My Lords, what has fallen from my noble friend is of a much less drastic description than that suggested by Lord Cawdor, as I understand him. I now understand that noble Lords opposite are prepared to deal with the Bill pretty much in the manner in which they discussed the Evicted Tenants Bill. They are prepared fairly to consider it and to propose Amendments in Committee, but not to substitute, as I understood they intended to do, an entirely new Bill, or new Bills, for this Bill. I do not wish in the least to stand in the way of the passage of this Scottish Bill, which I believe to be a useful Bill much desired by the Scottish people. I know some noble Lords will not agree with me, but I cannot help that and I am used to it. But I should like to have some understanding on this point.
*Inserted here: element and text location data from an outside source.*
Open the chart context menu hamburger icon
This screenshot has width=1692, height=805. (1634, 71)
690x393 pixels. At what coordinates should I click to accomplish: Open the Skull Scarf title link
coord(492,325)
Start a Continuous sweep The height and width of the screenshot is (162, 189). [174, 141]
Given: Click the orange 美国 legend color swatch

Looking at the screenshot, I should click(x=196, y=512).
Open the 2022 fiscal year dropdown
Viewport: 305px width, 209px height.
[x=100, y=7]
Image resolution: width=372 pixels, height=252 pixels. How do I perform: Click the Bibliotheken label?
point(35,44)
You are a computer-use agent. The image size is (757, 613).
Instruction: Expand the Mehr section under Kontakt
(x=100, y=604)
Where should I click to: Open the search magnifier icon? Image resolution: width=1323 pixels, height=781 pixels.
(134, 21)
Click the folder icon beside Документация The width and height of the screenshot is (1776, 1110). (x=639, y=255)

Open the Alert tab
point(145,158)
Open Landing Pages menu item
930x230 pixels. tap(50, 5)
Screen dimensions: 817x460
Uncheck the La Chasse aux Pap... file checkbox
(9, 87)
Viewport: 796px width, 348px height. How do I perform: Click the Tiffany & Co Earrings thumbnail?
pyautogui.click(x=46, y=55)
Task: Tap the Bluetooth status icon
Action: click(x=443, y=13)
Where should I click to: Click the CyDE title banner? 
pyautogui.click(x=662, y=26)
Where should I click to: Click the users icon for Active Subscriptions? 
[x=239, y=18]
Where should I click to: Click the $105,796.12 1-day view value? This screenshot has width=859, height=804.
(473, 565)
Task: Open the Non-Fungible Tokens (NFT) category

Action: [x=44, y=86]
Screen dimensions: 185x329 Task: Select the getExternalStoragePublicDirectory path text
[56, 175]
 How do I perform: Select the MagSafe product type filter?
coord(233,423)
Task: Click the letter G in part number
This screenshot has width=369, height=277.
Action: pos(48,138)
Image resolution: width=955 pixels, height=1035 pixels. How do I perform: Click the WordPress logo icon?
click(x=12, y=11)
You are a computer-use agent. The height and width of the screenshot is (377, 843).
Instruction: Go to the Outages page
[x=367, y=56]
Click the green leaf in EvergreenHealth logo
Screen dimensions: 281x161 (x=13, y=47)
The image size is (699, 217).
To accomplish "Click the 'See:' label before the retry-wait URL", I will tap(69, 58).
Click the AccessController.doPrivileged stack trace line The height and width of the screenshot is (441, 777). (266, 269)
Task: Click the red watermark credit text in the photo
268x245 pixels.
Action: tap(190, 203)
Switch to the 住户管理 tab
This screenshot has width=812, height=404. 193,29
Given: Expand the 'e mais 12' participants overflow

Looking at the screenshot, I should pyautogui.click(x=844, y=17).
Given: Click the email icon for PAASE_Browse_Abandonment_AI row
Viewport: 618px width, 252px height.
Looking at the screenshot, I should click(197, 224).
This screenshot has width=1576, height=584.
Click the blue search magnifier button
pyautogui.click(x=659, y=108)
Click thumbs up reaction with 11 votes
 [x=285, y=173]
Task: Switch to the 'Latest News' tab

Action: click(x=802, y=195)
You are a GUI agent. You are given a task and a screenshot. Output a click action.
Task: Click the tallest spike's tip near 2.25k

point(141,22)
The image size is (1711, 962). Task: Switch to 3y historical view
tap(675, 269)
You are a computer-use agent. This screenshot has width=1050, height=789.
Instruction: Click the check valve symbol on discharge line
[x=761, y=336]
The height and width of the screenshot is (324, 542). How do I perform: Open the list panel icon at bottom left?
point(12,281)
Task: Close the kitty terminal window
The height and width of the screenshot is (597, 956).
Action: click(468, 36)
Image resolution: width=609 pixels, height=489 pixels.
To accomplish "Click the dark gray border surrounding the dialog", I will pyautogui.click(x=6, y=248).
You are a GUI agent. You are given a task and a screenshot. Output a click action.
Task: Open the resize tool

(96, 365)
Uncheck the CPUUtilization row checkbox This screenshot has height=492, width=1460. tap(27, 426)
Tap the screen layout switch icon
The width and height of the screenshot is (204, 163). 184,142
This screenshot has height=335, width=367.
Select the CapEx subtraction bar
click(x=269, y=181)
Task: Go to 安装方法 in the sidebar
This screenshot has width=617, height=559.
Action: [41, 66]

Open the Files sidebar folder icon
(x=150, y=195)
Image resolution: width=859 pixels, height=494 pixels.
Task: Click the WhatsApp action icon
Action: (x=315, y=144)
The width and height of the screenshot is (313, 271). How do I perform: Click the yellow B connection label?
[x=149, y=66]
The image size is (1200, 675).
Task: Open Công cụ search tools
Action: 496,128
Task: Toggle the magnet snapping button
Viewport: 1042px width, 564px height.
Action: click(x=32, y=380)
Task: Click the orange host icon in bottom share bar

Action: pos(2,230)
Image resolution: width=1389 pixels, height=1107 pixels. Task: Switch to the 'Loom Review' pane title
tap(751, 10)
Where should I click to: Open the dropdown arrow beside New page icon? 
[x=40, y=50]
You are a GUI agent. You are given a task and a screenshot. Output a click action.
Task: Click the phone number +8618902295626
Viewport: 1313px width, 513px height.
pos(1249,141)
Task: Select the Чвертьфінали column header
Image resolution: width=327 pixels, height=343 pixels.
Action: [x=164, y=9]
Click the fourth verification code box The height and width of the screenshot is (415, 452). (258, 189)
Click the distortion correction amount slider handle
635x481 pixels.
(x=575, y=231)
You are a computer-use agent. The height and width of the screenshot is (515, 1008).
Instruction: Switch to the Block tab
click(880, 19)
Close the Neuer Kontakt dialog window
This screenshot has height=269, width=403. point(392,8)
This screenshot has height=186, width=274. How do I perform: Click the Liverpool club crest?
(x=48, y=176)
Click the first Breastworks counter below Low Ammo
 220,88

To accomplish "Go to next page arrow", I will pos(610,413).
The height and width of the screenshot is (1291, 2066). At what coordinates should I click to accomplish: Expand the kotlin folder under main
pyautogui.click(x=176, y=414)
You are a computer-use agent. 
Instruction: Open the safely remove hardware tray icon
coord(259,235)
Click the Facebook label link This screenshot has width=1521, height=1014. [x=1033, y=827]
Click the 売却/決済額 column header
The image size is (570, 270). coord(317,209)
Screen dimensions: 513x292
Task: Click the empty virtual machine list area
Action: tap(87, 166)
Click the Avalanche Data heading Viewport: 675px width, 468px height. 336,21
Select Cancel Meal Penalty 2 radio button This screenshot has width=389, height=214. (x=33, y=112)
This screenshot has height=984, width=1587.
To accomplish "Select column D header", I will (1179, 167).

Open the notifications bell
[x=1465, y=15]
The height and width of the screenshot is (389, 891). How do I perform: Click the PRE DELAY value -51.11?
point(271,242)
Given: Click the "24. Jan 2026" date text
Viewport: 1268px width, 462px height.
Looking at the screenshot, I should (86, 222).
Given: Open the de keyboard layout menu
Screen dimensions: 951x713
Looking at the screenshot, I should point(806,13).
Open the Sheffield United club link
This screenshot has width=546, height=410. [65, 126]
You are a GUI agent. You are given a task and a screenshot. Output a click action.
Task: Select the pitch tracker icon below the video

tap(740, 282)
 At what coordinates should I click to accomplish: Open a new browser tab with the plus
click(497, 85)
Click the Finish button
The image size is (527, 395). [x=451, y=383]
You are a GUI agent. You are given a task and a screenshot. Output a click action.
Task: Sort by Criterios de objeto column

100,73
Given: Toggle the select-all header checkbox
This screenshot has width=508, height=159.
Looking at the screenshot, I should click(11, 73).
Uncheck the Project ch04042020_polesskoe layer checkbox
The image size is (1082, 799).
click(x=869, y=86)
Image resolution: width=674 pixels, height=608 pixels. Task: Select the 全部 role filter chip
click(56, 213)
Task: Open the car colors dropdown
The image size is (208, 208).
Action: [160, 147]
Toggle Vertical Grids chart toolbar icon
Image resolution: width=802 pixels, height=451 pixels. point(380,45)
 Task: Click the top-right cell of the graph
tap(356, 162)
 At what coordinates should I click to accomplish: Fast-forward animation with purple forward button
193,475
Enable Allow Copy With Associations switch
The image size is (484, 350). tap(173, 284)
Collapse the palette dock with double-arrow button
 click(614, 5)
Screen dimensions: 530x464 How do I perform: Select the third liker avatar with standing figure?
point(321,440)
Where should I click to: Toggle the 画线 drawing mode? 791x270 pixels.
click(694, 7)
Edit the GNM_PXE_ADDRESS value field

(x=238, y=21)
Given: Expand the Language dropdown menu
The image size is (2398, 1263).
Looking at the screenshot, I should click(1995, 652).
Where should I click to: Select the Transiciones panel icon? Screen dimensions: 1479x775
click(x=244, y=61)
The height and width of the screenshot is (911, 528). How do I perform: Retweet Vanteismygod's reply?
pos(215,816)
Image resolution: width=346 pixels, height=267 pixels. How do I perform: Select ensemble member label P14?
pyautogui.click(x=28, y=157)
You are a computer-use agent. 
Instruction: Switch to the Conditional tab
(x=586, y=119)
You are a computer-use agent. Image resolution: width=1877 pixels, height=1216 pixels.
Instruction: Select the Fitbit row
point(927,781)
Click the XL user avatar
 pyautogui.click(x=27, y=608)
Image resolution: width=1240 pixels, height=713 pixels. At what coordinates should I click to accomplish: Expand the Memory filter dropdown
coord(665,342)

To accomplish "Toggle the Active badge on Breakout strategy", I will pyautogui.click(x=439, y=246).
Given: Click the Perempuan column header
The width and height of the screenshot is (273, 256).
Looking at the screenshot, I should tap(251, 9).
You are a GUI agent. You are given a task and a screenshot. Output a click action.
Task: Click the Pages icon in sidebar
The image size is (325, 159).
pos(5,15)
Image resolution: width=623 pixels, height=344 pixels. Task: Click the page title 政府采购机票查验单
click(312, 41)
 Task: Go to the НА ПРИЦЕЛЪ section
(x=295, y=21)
The Bill has been discussed for two nights on Second Reading. There is also the Amendment of Lord Balfour of Burleigh, a perfectly intelligible and straightforward Amendment, objecting to the Bill and which, if it were carried, would destroy the Bill. I have no objection, after the explanation which we have received, to put the Bill down for Friday next, or even earlier, if, in order not to waste time at this period of the session, you will agree that the Bill should be read at once, with a division if you like, but that the vote should be taken without further discussion. I have not yet spoken on the BIll, but I am quite ready to waive my right and to let the Second Reading be taken at once. In that case it could be put down for tomorrow or Friday, and we could enter without delay on the Committee stage.


I have no authority to bind my noble friends to complete silence when the debate on the Second Reading is resumed, but I think I may take it upon myself to say that, if the course which has just been discussed should be adopted, there is certainly not likely to be a prolonged Second Reading debate on that occasion.